Yeah, I didn't last there.

So it took the illustration of Will's incomprehension of his own privilege (that the difference in his life if he had been black would have been that any one of those accomplishments would have been made in the face of dismissal; that you walk in with the knowledge that people will be judging you not as an individual but as a representative of everybody "like you;" that you are going to be made constantly aware that you do not fit the default--you are "a black writer," as I am "a woman writer," and Will gets to be "a writer.") to let me understand mine.

And it also made me understand why so many of the well-meaning bearers of privilege (be it white, male, or whatever)--the ones who don't stand on their entitlement--become so very defensive when confronted on it. Some of it is, I think, not wanting to be the bad guy. But that's easy; it comes as a surprise to nobody. Nobody wants to be the bad guy. And it's not about being afraid that the darkies and the bitches are coming to pull us out of our comfy place in The Patriarchy, either, because I think that most reasonable people would agree with Toni Morrison's statement, "If you can only be tall because somebody else is on their knees, you have a serious problem."

But there's more to it than that.

It's because even if you don't want it, you can't put it down. Because it's not something you ask for; it's something that is laid upon you. And if you've never been dismissed simply for who you are, what you look like, what your chromosome arrangement happens to be, it's almost impossible to imagine what that kind of powerlessness feels like.

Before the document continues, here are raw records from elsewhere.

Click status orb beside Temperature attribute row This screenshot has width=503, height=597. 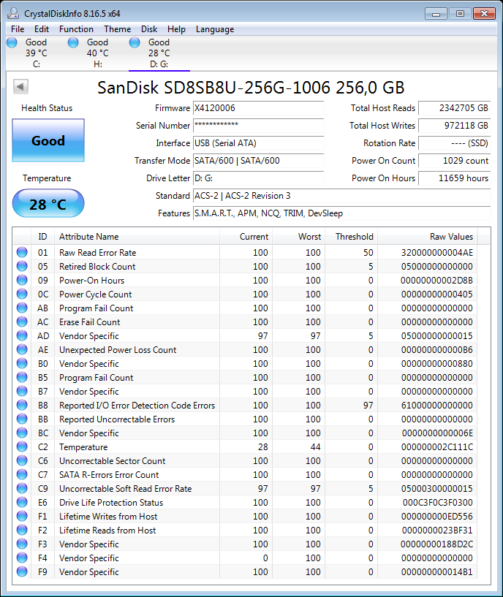(x=22, y=447)
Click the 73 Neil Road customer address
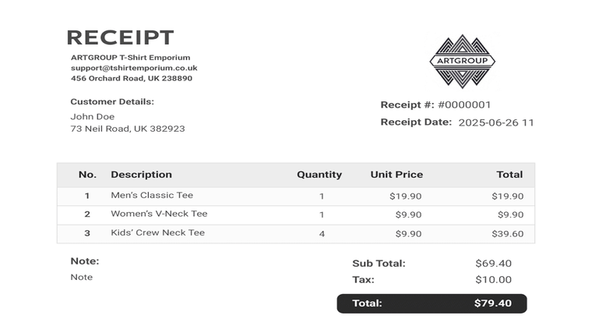Viewport: 592px width, 333px height. coord(128,129)
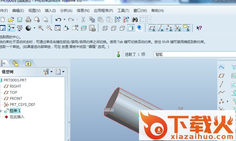Select the FRONT datum plane in model tree
Viewport: 236px width, 141px height.
click(x=16, y=99)
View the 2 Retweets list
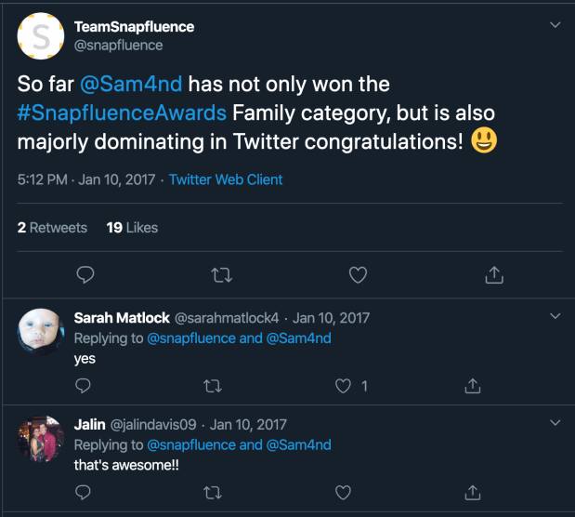 (x=52, y=227)
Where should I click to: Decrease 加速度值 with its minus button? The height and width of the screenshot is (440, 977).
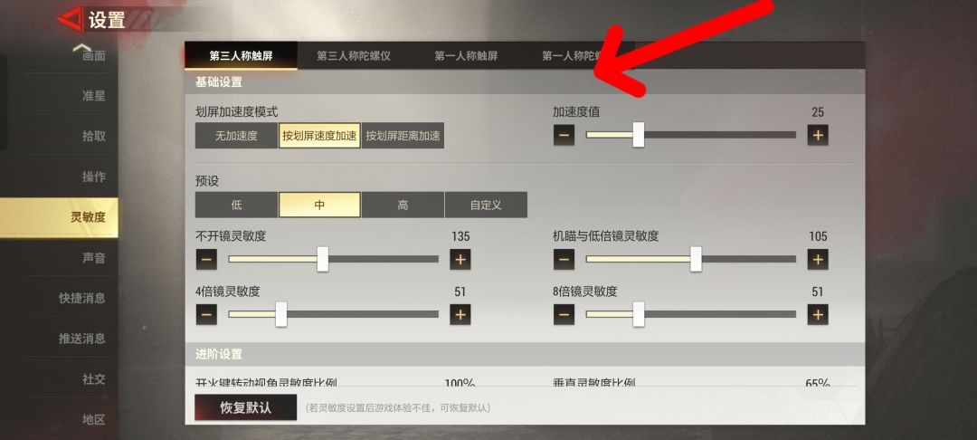click(x=564, y=135)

And it's terrifying. Because one of the benefits of that privilege is not having to know that you are powerless in so many daily situations; not having to pretend you're not angry; not having to bite your lip about the unfairness; not having to find ways to express things politely when they are so unfair and make you so angry you could spit.

So here I am, all full of white privilege I'm not really sure I want, and I have no idea what the hell I ought to do with this stuff.

I suspect, like Freon, it can't be legally disposed of.